Pixel coordinate grounding data:
☆ ☆ ☆ ☆ ☆

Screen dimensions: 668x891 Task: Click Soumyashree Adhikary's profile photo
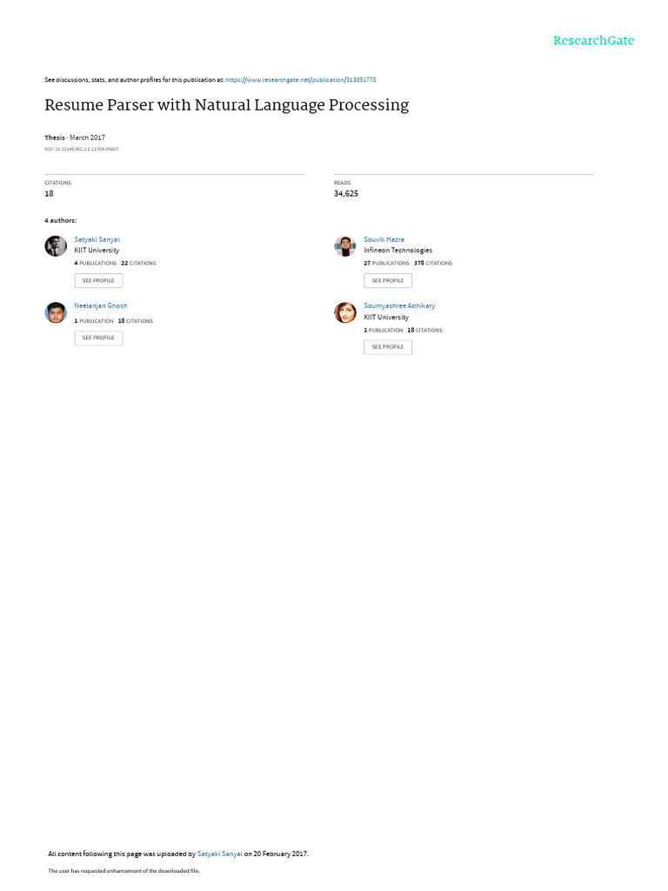[345, 312]
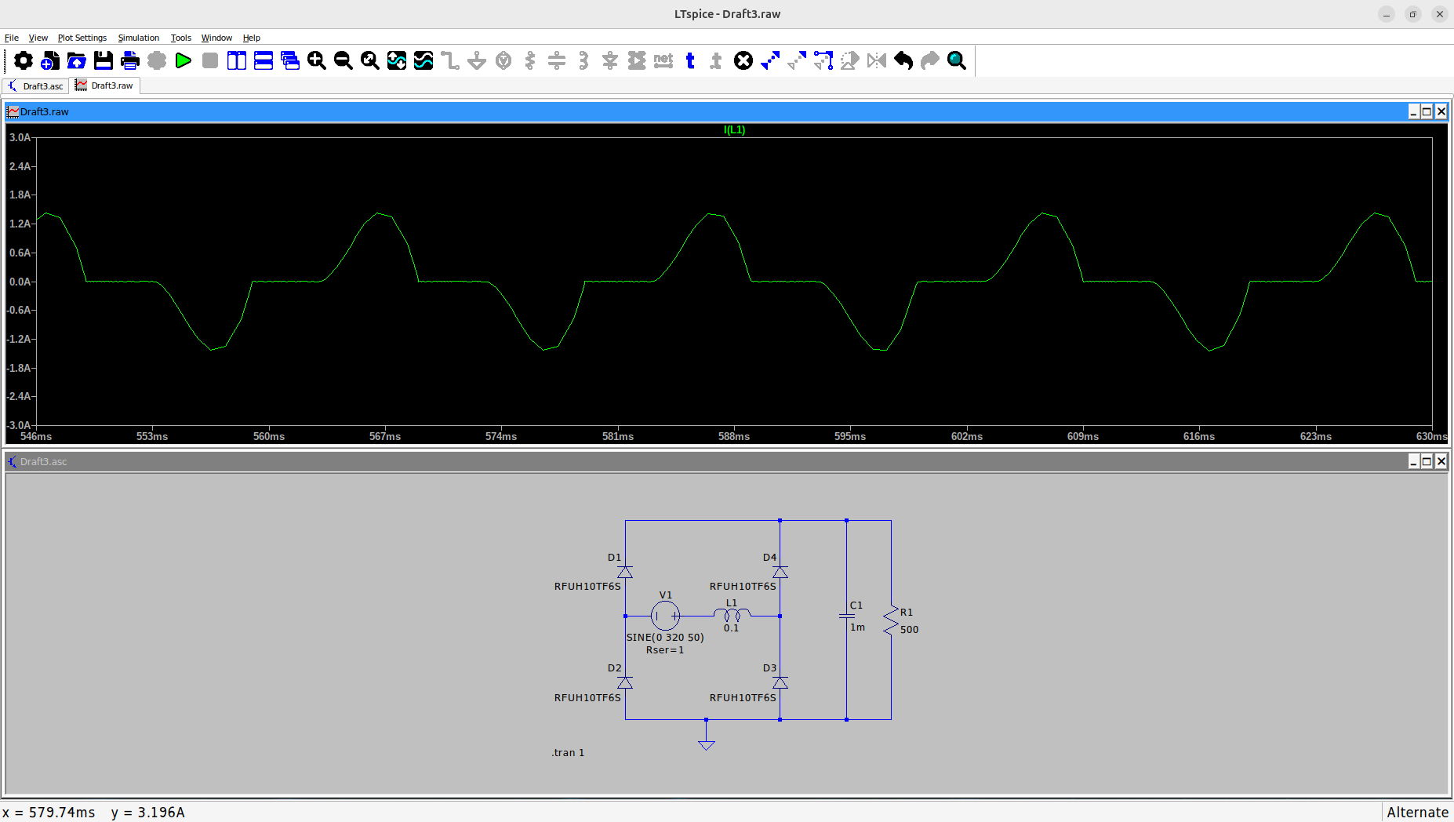Switch to the Draft3.asc tab

coord(36,85)
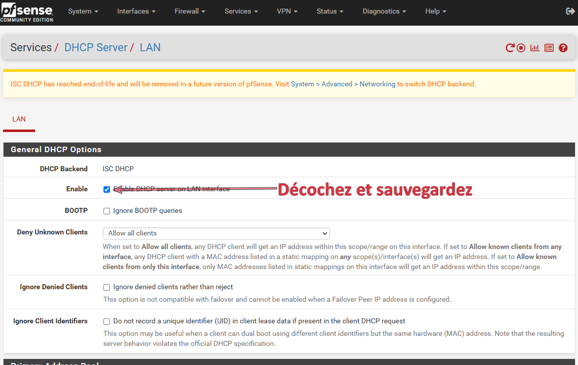Viewport: 578px width, 365px height.
Task: Click DHCP Server breadcrumb link
Action: tap(96, 47)
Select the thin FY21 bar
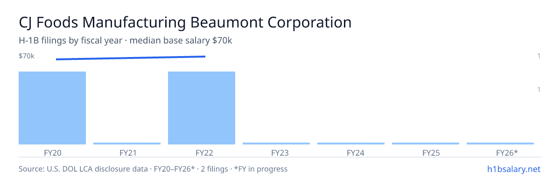Image resolution: width=560 pixels, height=187 pixels. [x=127, y=144]
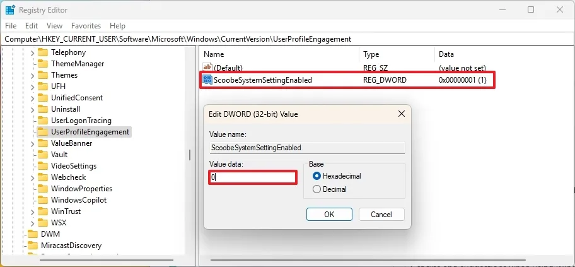575x267 pixels.
Task: Click the WindowsCopilot folder icon
Action: pyautogui.click(x=43, y=200)
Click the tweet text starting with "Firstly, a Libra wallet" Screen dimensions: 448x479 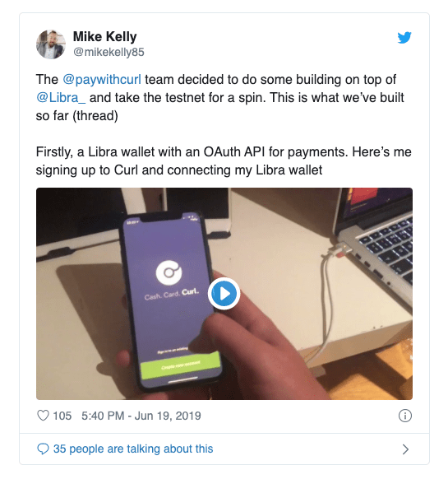coord(224,161)
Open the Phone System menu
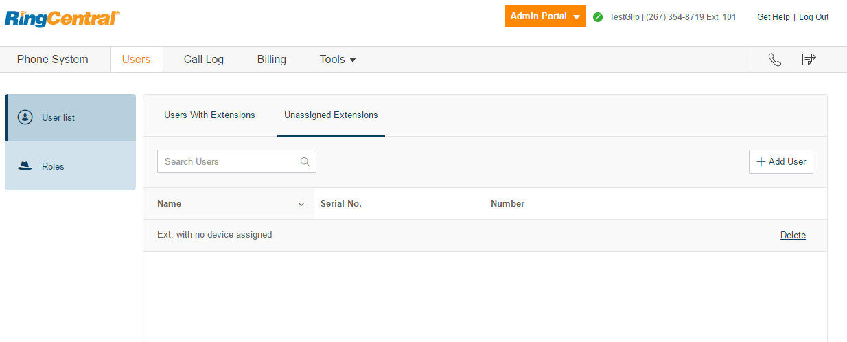 tap(53, 60)

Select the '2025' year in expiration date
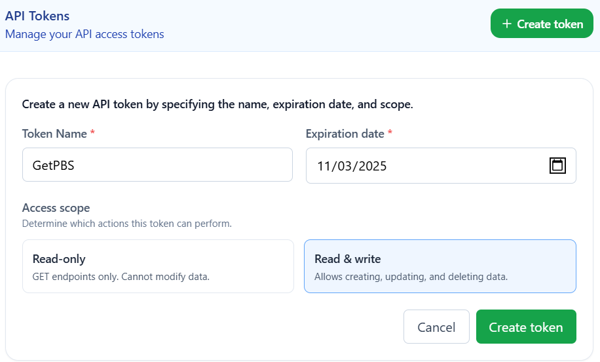click(x=372, y=166)
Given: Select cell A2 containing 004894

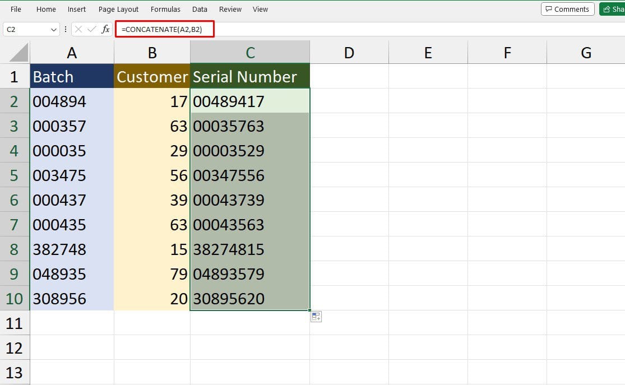Looking at the screenshot, I should pyautogui.click(x=72, y=101).
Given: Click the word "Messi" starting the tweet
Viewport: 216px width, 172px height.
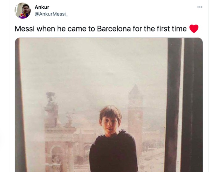Looking at the screenshot, I should point(25,29).
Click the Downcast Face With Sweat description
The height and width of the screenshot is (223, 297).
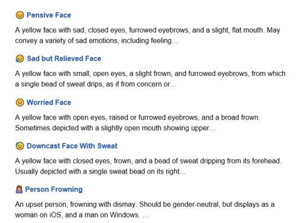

☆ ☆ ☆ ☆ ☆

▶ [Problem description]:
Copy exactly, and copy nothing else: the lines from the one containing "Given: Click the" through the end of the data, both ends included, with pictures left out.

▶ [Result of this task]:
Given: Click the word "Messi" starting the tweet
Viewport: 216px width, 172px height.
Looking at the screenshot, I should point(25,29).
Click the Downcast Face With Sweat description
The height and width of the screenshot is (223, 297).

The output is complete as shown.